Some huge news today. Intel has started to notify its ecosystem saying that it will stop direct investment in the Next Unit of Compute (NUC) business. For the handful of STH readers who are unaware, Intel not only makes chips but they also make systems. Earlier this year, we covered that Intel was exiting the server business and selling it to MiTAC. Now its line of PCs is being sunset as well.

Intel Exiting the PC Business as It Stops Investment in the Intel NUC

Intel NUCs are awesome. These mini PCs have really defined a space serving as everything from desktops to portable VMware/ Ubuntu/ and other enterprise software cluster nodes, to even being the backbone of Enterprise Restaurant Compute with Kubernetes at Chick-fil-A. The small size, and to be very frank, Intel’s support of the platform has made them very popular. There is a gap between the support experience with an Intel NUC and many of the mini PC vendors that exist today.

Intel NUC 12 Pro Wall St Canyon NUC12WSKi7 Front
Intel NUC 12 Pro Wall St Canyon NUC12WSKi7 Front

Over the years, the Intel NUC line has expanded to much larger form factors, even encompassing Intel Xeon CPUs in chassis large enough to have GPUs as well. If anything the NUC line has grown over the years from small boxes to all kinds of form factors.

Intel NUC9VXQNX Quartz Canyon Xeon Processor Module Out Of Chassis
Intel NUC9VXQNX Quartz Canyon Xeon Processor Module Out Of Chassis

That has led to a strange market dynamic. As it was doing in the server business, Intel was in a position to compete with its major OEM customers.
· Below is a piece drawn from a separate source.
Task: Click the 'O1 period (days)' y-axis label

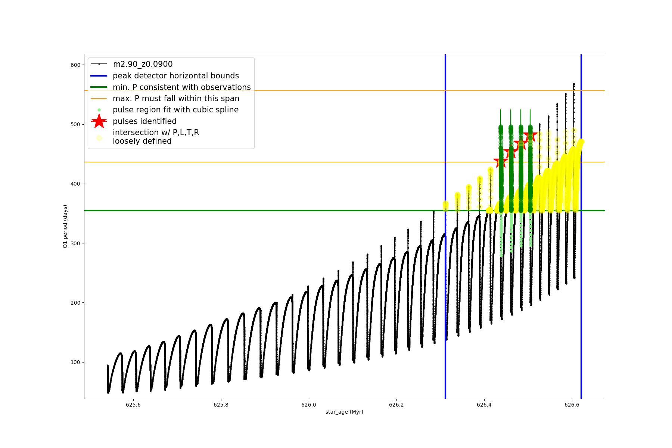Action: 65,226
That brings us to the key question: does Intel add value by competing on motherboard and chassis design, rather than chip design? For the past few years as the mini PC space has flourished perhaps the answer has been no.

Intel NUC11TNKi5 Lenovo M90n Nano HP EliteDesk 800 1
Intel NUC11TNKi5 Lenovo M90n Nano HP EliteDesk 800 1

We had an initial heads-up, then heard from a second source this morning that Intel sent a note to its partners today saying:

Intel has decided to stop direct investment in the Next Unit of Compute (NUC) product line…” (Source: Intel e-mail to partners)

Instead, it is going to rely on industry partners to continue innovating in the NUC ecosystem. Companies like ASRock are already making their own NUC-size motherboards. We review many of these on the STH YouTube channel. You can subscribe to the channel here.

Its e-mail to partners also said it expects to enable its partners on growing the NUC ecosystem.

Final Words

We have done many NUC reviews since they make such great edge compute platforms. They are great, albeit the newer ones feel too small as thermal requirements increase and fans get louder. Despite the fact that I personally think they are great systems, this is one that has always made little sense to me. We have a series of 1L PCs from Lenovo, HP, and Dell called “Project TinyMiniMicro“. Those systems have the support of large OEMs that can do on-site service. It has just felt like Intel competing with OEMs on sheet metal, PCB, and so forth was not the winning solution, but I had resigned myself to being wrong on this front until today.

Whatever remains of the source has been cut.